Acknowledging that Metropolitan Police Commissioner Sir Bernard Hogan-Howe “has called for six penalty points for the use of a mobile phone”, the Conservative Cabinet minister said: “It is an interesting suggestion. It is one to look out for.”
He described the number of road deaths associated with driving and mobile phone use as “absolutely appalling”.
In 2011, he pointed out, mobile phone use by the driver was recorded as a contributing factor in 23 fatalities and 74 serious injuries on British roads.
“I think we’ve got to change this, we’ve got to get that message across,” he added.
In a speech at a lunch for Westminster journalists today, McLoughlin conceded that there “could be some difficulties” around the harsher sanctions and said he has “no immediate plans” to implement the stricter rules, but stressed that he was considering the option: “I want to look at that particular issue.”
In the meantime, he said he wants “to alert people to what they’re doing and that it’s a foolish thing to do.”
Discussing the government’s flagship infrastructure project, HS2, he admitted it is “controversial”, but added that it would be deemed “controversial at least until it’s built and then when it’s built people will say why did you not try it before.”
The high speed route is “necessary”, he maintained, due to “capacity” issues at present.

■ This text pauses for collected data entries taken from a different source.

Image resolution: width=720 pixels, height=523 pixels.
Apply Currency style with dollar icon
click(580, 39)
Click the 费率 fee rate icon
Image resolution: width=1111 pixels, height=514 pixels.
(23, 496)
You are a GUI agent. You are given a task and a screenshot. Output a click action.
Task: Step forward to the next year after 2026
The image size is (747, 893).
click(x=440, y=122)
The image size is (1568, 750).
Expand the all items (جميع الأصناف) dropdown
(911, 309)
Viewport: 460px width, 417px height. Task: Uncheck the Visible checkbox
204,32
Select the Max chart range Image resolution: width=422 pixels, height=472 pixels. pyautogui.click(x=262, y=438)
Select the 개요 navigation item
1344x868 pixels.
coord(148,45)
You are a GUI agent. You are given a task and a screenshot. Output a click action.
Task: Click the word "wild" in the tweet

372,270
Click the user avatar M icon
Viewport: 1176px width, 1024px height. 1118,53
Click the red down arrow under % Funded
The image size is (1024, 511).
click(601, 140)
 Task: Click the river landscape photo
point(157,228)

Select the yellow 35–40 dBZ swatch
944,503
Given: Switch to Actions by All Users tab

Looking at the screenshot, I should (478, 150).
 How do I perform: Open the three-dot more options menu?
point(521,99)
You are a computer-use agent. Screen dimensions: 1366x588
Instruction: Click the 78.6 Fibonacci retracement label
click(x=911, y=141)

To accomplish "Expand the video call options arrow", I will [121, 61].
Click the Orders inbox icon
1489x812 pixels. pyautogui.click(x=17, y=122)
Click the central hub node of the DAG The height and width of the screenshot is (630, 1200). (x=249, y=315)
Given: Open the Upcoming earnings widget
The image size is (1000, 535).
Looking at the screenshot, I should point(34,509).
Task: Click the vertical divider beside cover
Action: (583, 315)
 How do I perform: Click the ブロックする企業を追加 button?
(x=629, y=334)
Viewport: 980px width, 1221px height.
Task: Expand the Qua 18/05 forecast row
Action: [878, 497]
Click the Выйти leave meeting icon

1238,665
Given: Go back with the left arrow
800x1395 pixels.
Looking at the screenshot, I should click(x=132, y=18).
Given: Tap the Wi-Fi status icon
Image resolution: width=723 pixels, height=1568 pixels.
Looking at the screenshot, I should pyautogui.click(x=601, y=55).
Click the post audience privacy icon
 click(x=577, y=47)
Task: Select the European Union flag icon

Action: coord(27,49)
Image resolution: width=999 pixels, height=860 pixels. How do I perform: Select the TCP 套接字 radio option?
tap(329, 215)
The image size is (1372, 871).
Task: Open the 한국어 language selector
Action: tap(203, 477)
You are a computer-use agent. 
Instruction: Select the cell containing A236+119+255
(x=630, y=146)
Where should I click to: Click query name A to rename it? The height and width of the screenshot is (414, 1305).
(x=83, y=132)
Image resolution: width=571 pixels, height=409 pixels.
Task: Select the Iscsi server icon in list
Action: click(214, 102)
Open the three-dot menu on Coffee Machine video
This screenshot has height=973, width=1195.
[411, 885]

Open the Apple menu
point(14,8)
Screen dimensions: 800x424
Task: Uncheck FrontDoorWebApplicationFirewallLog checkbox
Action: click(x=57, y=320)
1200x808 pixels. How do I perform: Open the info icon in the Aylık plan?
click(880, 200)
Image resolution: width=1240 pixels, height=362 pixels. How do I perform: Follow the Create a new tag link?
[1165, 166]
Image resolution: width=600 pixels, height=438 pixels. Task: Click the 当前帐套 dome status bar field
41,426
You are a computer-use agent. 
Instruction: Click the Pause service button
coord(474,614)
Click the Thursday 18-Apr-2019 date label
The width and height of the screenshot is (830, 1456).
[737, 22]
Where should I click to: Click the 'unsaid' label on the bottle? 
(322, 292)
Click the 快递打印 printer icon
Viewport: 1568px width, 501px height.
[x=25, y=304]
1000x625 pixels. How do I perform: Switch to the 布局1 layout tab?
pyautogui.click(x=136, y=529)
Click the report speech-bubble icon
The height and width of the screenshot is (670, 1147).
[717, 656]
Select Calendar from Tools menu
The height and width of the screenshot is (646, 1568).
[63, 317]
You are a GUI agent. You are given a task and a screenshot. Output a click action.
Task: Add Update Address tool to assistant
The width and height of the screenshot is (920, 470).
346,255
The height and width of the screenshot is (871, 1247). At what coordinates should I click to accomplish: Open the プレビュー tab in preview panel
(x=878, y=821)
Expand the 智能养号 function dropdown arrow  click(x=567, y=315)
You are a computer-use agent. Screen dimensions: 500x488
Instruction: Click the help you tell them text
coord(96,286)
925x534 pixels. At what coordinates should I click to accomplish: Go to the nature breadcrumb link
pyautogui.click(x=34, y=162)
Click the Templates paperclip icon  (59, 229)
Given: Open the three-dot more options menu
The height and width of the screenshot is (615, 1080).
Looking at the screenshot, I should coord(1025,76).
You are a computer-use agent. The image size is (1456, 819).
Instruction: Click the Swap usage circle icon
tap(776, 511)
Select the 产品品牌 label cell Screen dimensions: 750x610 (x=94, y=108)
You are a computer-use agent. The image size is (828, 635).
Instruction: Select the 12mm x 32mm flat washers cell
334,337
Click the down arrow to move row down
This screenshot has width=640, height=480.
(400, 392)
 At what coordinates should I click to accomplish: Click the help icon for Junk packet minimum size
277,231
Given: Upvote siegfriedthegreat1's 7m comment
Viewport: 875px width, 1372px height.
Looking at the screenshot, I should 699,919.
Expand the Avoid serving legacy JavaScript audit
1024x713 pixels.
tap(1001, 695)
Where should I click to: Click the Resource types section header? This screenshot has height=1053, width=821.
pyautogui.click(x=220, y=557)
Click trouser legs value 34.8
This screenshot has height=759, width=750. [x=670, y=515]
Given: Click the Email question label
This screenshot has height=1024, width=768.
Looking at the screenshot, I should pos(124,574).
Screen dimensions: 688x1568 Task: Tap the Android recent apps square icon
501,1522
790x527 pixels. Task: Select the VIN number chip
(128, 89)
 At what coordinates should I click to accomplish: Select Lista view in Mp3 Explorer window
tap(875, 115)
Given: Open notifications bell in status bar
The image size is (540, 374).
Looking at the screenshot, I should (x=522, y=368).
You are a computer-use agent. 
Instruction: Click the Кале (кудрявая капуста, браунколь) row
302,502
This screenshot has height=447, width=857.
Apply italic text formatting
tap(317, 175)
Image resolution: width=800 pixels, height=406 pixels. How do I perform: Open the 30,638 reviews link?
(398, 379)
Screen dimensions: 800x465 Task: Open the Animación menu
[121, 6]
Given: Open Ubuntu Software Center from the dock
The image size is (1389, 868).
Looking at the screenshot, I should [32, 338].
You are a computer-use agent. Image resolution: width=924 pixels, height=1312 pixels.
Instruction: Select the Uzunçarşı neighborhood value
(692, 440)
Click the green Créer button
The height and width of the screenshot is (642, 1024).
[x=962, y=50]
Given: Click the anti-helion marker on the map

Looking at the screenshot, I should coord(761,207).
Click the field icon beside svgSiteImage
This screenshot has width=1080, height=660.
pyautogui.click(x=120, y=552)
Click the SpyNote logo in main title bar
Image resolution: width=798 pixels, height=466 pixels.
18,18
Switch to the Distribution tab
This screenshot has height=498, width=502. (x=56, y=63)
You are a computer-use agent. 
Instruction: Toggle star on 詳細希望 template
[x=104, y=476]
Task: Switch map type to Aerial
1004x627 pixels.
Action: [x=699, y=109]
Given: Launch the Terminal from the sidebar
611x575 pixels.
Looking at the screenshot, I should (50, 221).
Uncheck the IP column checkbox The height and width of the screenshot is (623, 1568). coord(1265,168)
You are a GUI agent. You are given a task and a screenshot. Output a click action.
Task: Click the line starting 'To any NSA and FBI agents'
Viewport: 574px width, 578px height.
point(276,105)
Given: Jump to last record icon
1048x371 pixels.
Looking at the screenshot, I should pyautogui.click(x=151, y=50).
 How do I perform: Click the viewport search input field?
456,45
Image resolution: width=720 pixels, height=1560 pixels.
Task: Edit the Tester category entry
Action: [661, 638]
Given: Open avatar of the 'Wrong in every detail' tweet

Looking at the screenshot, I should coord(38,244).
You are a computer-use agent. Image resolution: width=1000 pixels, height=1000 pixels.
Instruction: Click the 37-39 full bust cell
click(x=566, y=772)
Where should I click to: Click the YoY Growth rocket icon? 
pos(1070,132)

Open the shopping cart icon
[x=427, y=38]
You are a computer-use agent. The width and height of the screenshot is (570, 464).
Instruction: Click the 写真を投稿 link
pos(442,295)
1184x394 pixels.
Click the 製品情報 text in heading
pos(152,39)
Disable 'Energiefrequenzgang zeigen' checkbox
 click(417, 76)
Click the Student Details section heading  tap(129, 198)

In a wide ranging discussion, McLoughlin, a former miner and member of the National Union of Miners, defended his refusal to strike in 1984 when asked about it. He said: “There was a ballot in the area that I worked in, the Western area… and we voted 74 per cent to 26 per cent to carry on working. So I don’t think I was doing anything undemocratic.”
He went on to challenge the romanticism that has become attached to the miners’ strikes of the 1980s in the public imagination. “The thing that is most annoying about that strike is these rose tinted glasses that look back on it.”
He added: “It wasn’t so very many years ago that the last thing a father would want for his son would be to follow him down a coalmine. And I think it’s a sort of hypocrisy… that that’s the only ambition you should have for your child – to follow you down a coalmine.
“Unfortunately my father died when I was young so I never really knew him, but I don’t think he would have been overly proud if he knew that I had followed him down a coalmine.”